3.1.08

A inteligência que se consome


Mote: a inteligência limita a autonomia humana.

É a sociedade do conhecimento. A iliteracia é a forma moderna de analfabetismo, pelo menos nos países que se gabam de pertencer ao clube dos mais desenvolvidos. Cada vez mais a inteligência distingue os aptos dos inaptos, os que vingam dos que ficam para trás. Há muitas formas de inteligência. Todas são enaltecidas: ingredientes necessários para a sobrevivência na idade moderna em que vivemos.

E, todavia, a inteligência pode conter as suas dores. Tremendas dores que fertilizam dúvidas existenciais. Ter os olhos abertos e procurar entender os fenómenos em redor pode ser uma experiência dolorosa. Quantas vezes o exercício da inteligência traz o sabor desagradável de discernir o que não gostaríamos de discernir? O odor fétido do mundo.
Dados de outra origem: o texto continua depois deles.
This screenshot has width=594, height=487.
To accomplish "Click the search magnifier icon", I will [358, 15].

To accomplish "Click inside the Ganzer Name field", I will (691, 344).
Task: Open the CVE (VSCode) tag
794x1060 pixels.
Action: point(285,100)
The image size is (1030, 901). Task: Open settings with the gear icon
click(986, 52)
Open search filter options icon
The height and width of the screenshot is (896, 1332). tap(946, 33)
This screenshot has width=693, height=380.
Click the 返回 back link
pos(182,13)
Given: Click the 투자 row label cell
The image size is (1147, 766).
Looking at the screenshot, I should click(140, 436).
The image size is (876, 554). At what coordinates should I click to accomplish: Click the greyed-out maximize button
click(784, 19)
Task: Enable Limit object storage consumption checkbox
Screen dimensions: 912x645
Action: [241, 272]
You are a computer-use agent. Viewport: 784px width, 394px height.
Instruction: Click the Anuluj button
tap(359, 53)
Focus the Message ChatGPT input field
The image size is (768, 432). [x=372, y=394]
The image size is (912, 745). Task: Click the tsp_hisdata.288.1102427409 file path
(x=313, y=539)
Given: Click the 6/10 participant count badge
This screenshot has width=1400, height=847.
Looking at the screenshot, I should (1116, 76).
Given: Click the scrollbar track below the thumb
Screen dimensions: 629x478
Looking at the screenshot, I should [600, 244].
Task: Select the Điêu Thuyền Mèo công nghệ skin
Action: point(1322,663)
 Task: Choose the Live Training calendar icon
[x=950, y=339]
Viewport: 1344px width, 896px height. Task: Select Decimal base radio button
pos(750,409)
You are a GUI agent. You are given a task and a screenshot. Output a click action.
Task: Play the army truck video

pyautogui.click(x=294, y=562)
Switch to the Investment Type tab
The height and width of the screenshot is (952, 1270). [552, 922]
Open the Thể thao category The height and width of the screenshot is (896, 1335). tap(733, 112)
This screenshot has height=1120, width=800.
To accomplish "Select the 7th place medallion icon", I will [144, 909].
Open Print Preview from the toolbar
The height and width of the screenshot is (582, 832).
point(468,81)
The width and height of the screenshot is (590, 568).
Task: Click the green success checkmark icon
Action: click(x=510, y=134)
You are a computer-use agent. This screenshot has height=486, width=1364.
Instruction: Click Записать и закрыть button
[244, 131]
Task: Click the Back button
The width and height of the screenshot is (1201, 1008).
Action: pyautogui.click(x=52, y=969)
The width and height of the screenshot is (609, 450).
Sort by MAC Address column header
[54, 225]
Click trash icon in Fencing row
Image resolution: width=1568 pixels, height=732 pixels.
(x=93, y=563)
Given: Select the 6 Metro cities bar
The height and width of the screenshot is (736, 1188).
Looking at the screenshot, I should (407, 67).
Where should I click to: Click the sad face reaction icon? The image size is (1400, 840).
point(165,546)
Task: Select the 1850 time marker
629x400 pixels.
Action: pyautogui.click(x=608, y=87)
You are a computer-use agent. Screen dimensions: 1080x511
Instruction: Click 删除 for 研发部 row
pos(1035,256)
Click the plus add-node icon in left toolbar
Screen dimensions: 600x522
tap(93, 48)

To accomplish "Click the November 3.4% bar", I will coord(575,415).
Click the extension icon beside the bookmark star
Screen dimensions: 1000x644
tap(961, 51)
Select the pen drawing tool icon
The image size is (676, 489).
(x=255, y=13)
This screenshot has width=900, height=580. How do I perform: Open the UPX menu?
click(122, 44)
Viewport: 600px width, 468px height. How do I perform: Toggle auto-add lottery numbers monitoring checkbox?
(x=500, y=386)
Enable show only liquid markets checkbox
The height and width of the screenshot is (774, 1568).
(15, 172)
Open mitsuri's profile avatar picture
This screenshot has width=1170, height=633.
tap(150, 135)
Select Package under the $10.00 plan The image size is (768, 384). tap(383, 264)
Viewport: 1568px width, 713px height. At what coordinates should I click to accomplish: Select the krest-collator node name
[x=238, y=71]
As classes a que as coisas se reportam, com a inversão das tabelas que ordenam as coisas. Os comportamentos que fazem a inteligência contorcer-se sobre si mesma, interrogar-se se afinal há inteligência no mundo pintado diante dos nossos olhos.

A sucessão infindável de interrogações, que só o exercício da inteligência cauciona, entrega-nos às portas de uma encruzilhada. É quando damos conta do estreito caminho alternativo por onde seguimos, diferente da linha contínua onde se afunila o mundo inteiro. Nessa altura entoa bem alto a pergunta maior: se afinal vegetamos na ininteligível forma de ser, penhores do deserto de inteligência. A inadaptação ao mundo: sinal da ausente inteligência, ou apenas um lado obscuro da inteligência que se revela inadaptada ao mundo que a circunda?

Quero crer que não ando nas margens da inteligência. Confesso: se há coisa que me atormenta é despertar de um sonho que espalhou o convencimento da ausente inteligência. É do que mais perturba quando me situo diante do mundo. Só que esta inteligência é uma consumição do ser. A fonte de todas as quedas no precipício, quando a inteligência transporta leituras que semeiam a incompreensão do que está em redor. É a inteligência que alimenta a contínua revelação do ambiente hostil. Fermenta as dores que encerram o corpo na existência de cada dia pungente.

Ao contrário do que rezam os manuais zelosamente escritos pelos pedagogos do regime, a inteligência é um espartilho humano. Não é a carta de alforria que liberta das totalitárias expressões que limitam a autonomia humana. Se muitos acreditam que só através da inteligência há descomprometimento para ajuizar o que os mandantes querem impor, no subterrâneo do pensamento vogam as retorcidas algemas que aprisionam a autonomia humana. A inteligência ao nosso dispor acaba por ser a maior prisão. É ela que sacia a sede de conhecimento, desdobrando o catálogo das interrogações que trazem incógnitas ou apenas respostas que não são as mais confortáveis. Ficamos reféns das perguntas que não têm resposta, ou são penhores das respostas a que não gostaríamos de chegar.

As coisas encerram-se no seu paradoxo. Ao contrário do convencionado, a inteligência não é sinónimo de emancipação humana. Limita-se a restringir a autonomia humana. É o que sinto quando a inteligência desperta e incendeia as cores agrestes com que o mundo aparece pintado. É quando apetece ter sido o contrário da inteligência dolorosa que me consome, dominado pela ignorância que permitiria a discrepância do mundo em redor. Seria uma ignorância terapêutica, caritativa, o condão de descerrar diante dos olhos um simulacro do mundo que me acolhe. Ao menos não haveria as trovoadas quotidianas que amedrontam. Nem teria que atravessar todos os dias as ruas lamacentas até chegar ao sossego da casa onde, talvez, atinja o refúgio da inteligência que não cessa de me consumir.

Há cansaço da inteligência que proclama a glória vã dos que, garbosos, ostentam a sua tão elevada inteligência. Não sabem, coitados, que muitas varas açoitam os corpos vaidosos da inteligência que os remete à doença maior: a perda de autonomia, oferecida no altar da inteligência de que se gabam.